La comunità afroamericana garifuna denuncia lo Stato per genocidio

Nel 224esimo anniversario dell'arrivo dei primi membri della comunità afro-discendente dei garifuna in Honduras, l'Organizzazione fraterna nera honduregna (Ofraneh) ha diffuso un duro comunicato in cui denuncia il pericolo a cui è sottoposto il popolo garifuna. “Manifestiamo che dopo più di due secoli, oggi più che mai, è presente la minaccia a un terzo esilio violento e intenzionale, attraverso un piano di genocidio contro la popolazione garifuna da parte dello stato dell'Honduras”, sostiene il comunicato.

I garifuna sono arrivati in Centro America provenienti dalle coste della Nigeria in barche schiaviste inglesi che sono naufragate al largo delle coste dell'isola di San Vicente. Secondo la loro tradizione orale, si tratta dell'unico popolo africano giunto alle Americhe senza mai esser stato ridotto in schiavitù. La comunità garifuna in Honduras, presente dal 1797, ha cercato di mantenersi al margine dai fatti di violenza che hanno scosso la storia del paese, ma dal 2018 gli attacchi contro la comunità sono aumentati. Secondo la Ofraneh sono già 40 i membri del popolo garifuna uccisi negli ultimi tre anni e da luglio del 2020 le comunità accusano la polizia della scomparsa di tre persone.
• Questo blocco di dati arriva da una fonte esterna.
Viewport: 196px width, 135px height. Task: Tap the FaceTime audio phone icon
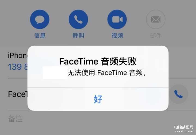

“Esortiamo lo stato dell'Honduras a compiere da subito la sentenza della Corte Interamericana dei diritti Umani del 2015 a favore delle comunità garifune di Triunfo de la Cruz e Punta Piedra. Condanniamo l'inosservanza di quella sentenza dopo più di cinque anni, situazione che ha aumentato le ostilità contro il popolo garifuna”, conclude il comunicato.